Si tratta di guardare al motorsport elettrico con onestà intellettuale, senza scivolare nei soliti cliché da puristi della domenica. Proviamo allora a smontare, con calma, due dei luoghi comuni più abusati.
“Una vera auto da corsa DEVE fare rumore”
Che il rombo di un motore termico faccia venire la pelle d’oca, non si discute. Ma davvero pensiamo che il fascino delle corse sia tutto lì? Il motorsport è fatto di uomini, idee, soluzioni tecniche rivoluzionarie. È storia, innovazione, rischio calcolato. La Formula E, pur con i suoi limiti, è oggi una delle arene più stimolanti per i costruttori: tecnologia avanzata, sfida tra giganti industriali, sperimentazione ad alto impatto.
Che poi, diciamocelo: se fosse solo questione di decibel, dovremmo tutti seguire le gare di dragster della NHRA. E invece no. Con tutto il rispetto, c’è di più.
“Sembrano auto telecomandate”
Sì, le Formula E sono meno potenti delle Formula 1. Ma il confronto non regge: sono categorie con finalità diverse. La Formula E non nasce per battere record di velocità pura, ma per testare e sviluppare tecnologie legate all’efficienza, alla gestione energetica, al recupero. Un laboratorio mobile per una delle tecnologie di mobilità del futuro.
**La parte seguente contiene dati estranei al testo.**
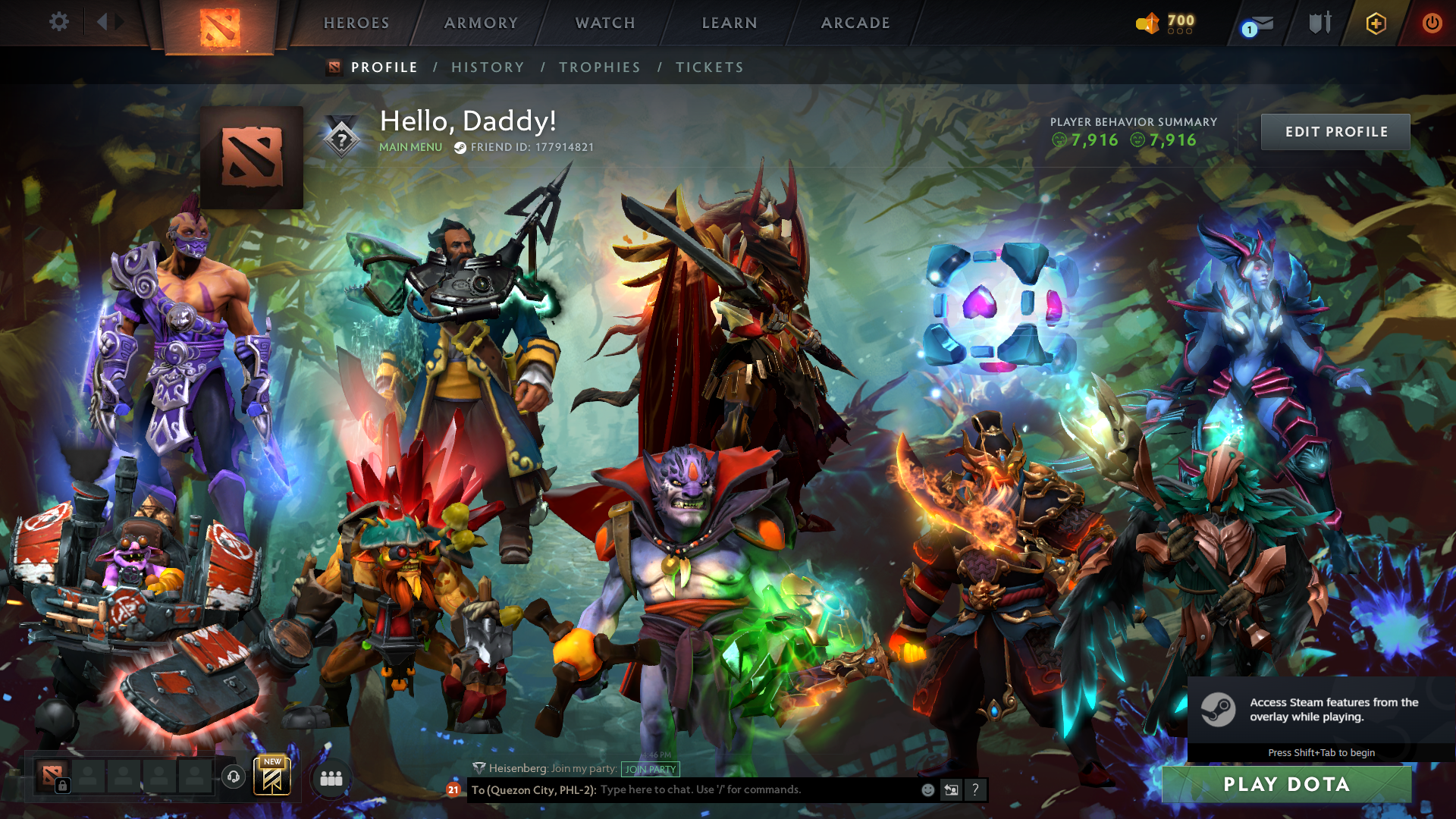This screenshot has width=1456, height=819.
Task: Open the Armory section
Action: click(481, 23)
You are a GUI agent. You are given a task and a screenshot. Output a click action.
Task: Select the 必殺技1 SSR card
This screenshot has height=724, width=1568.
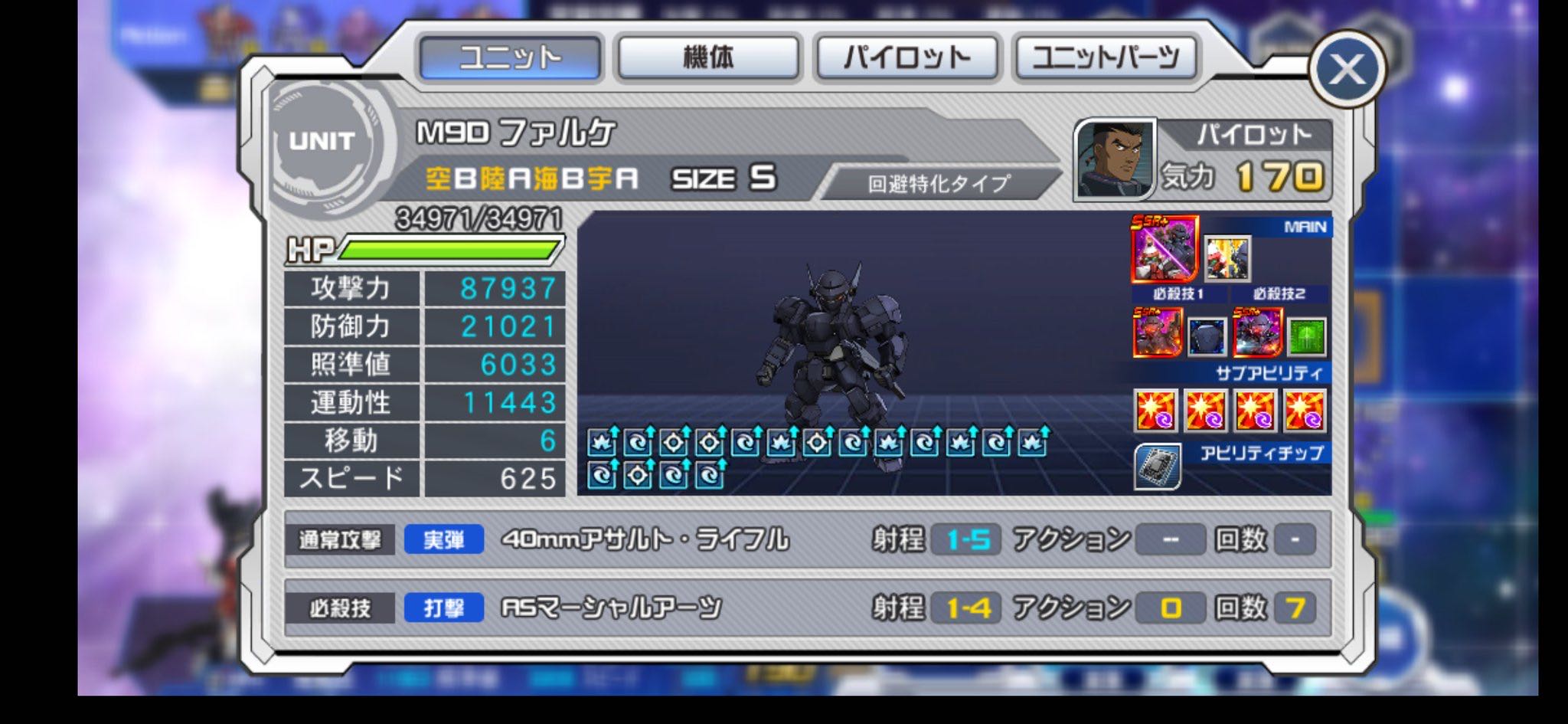click(x=1157, y=333)

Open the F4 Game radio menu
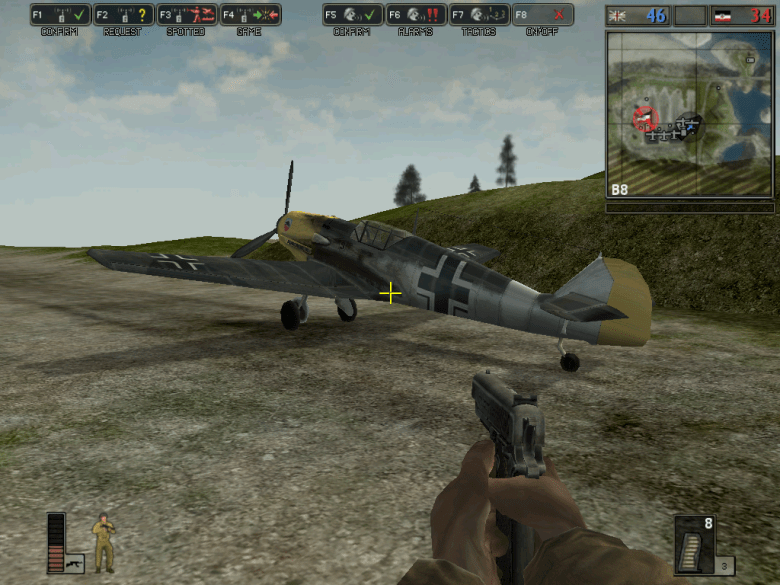pos(249,15)
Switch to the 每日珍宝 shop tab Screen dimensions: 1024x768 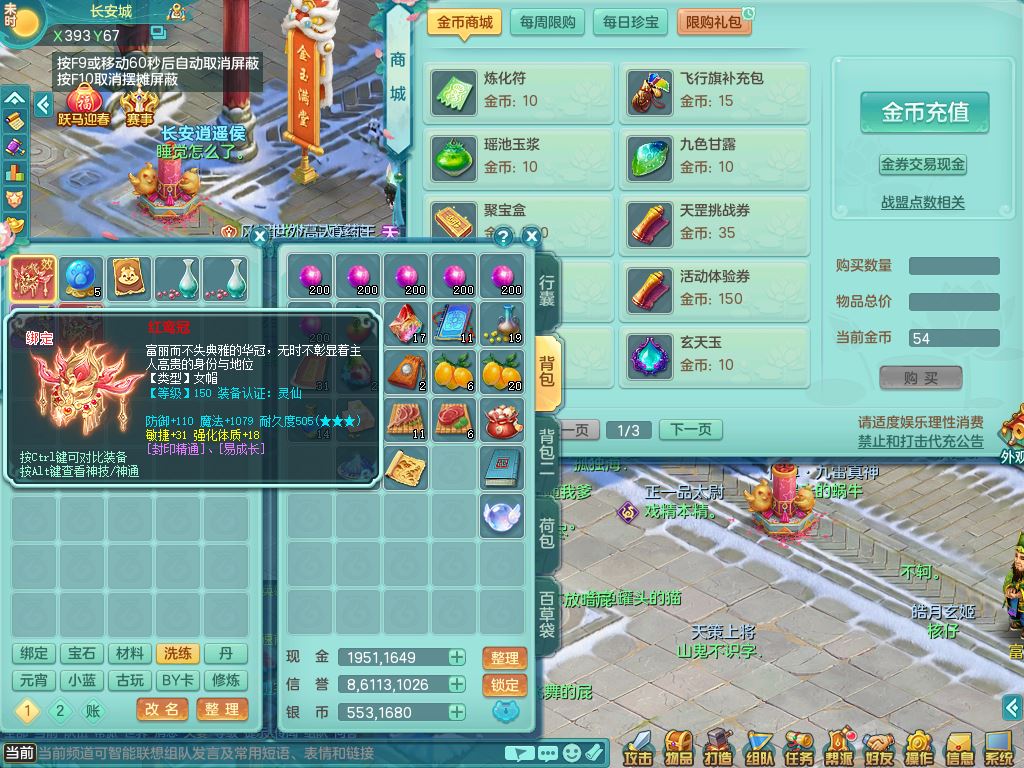point(631,22)
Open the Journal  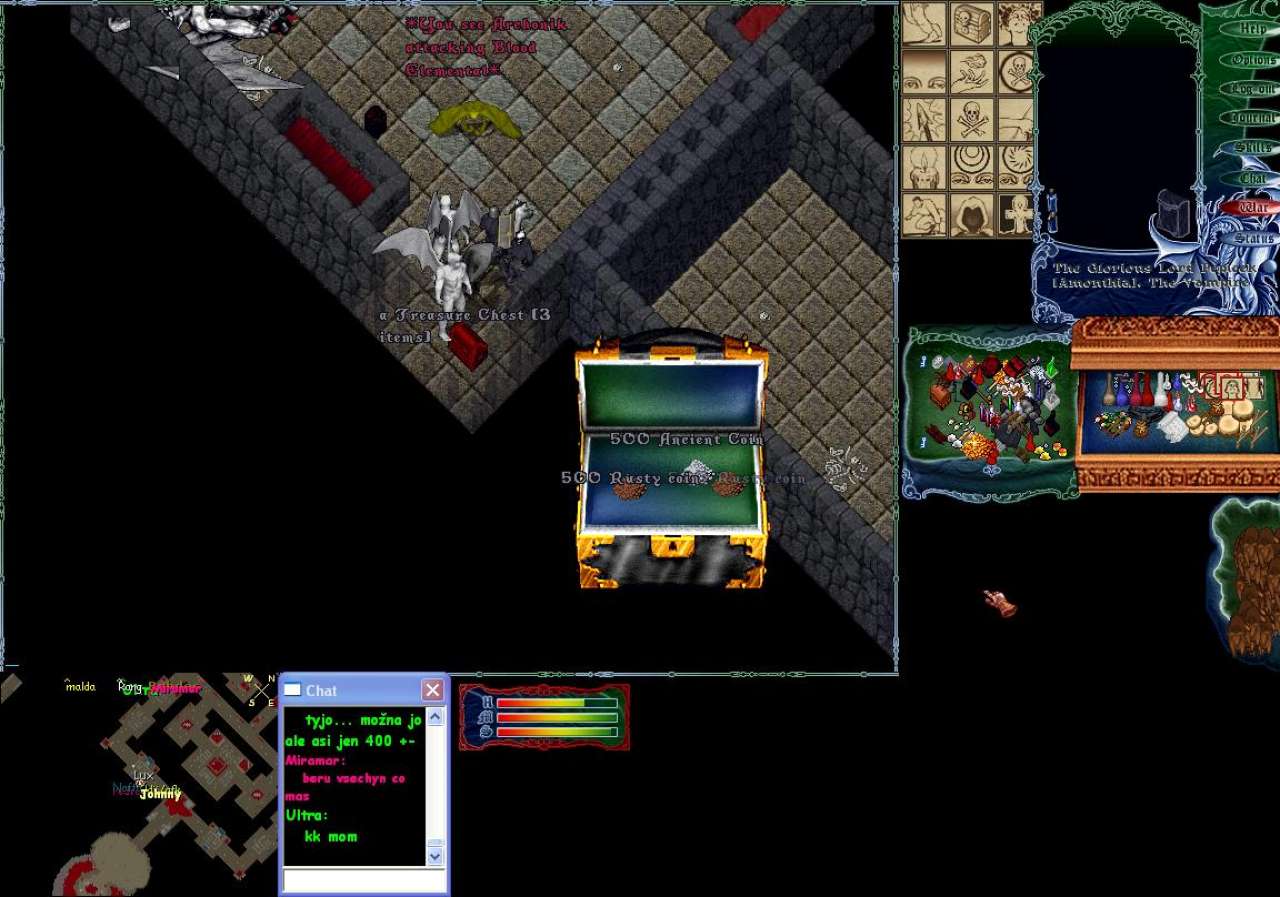(1253, 118)
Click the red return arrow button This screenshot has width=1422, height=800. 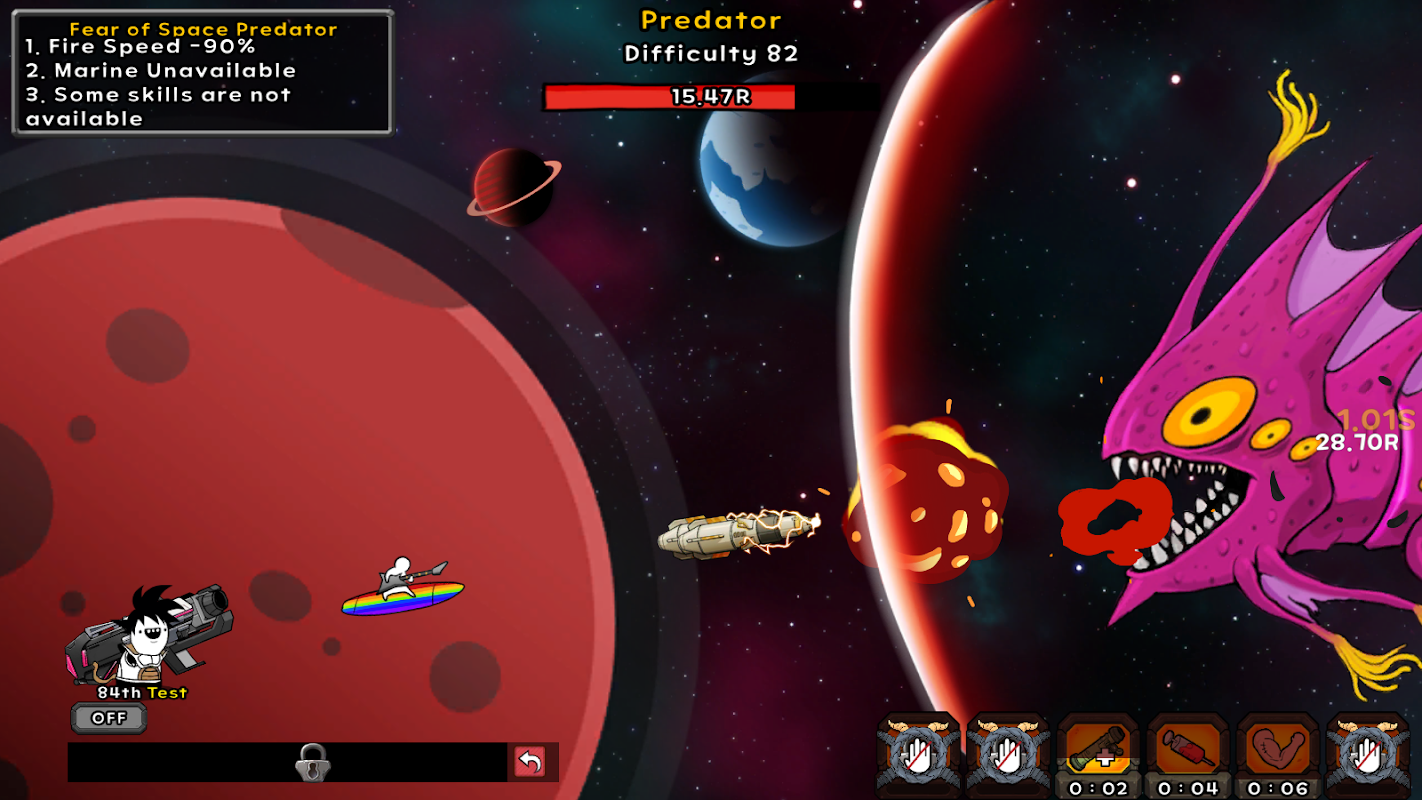pyautogui.click(x=530, y=762)
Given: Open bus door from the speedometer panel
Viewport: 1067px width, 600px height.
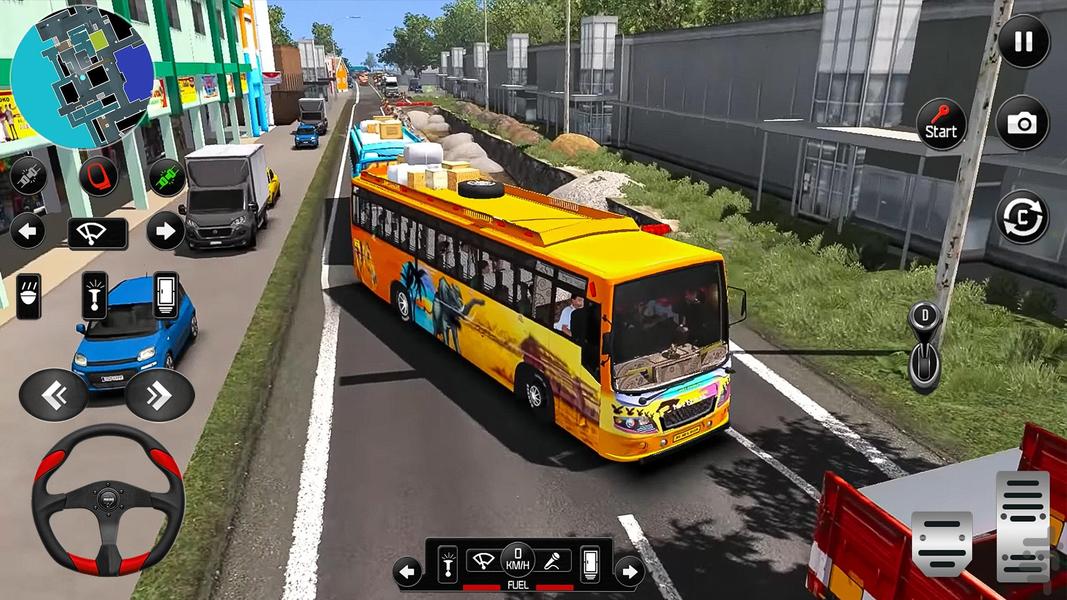Looking at the screenshot, I should tap(590, 564).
E no, non è vero che “non c’è guida”. Chiunque abbia provato a spingere 300 cavalli su un tracciato cittadino stretto e scivoloso sa che serve talento, controllo e una bella dose di pelo. Paragonarle a delle macchinine radiocomandate è offensivo per chi corre, e riduttivo per chi ascolta.
Il vero problema? Il confronto non esiste. Potremmo usare queste differenze per avviare un dialogo intelligente: motorsport termico ed elettrico non sono nemici, sono semplicemente espressioni diverse di un'evoluzione tecnologica. E invece preferiamo chiuderci nel nostro recinto, difendendo i gusti personali come fossero verità assolute.
Ma questa attitudine – quella di gridare “questo è meglio!” senza ascoltare il resto – dove ci ha portato finora? Quali progressi nascono dal rifiuto sistematico dell’altro punto di vista?
A voi la riflessione.
In sintesi: non si chiede a tutti di amare la Formula E o qualche altra foma di motorsport elettrico. Si chiede, semmai, di parlarne con un minimo di cognizione. Di non farsi bloccare da impressioni superficiali. Di provare a vedere l’insieme.
Perché anche se non ha il rombo di un V10, pure la Formula E – e tutto ciò che rappresenta – ha qualcosa da dire. Sta a noi decidere se ascoltare… o continuare a sembrare scemi.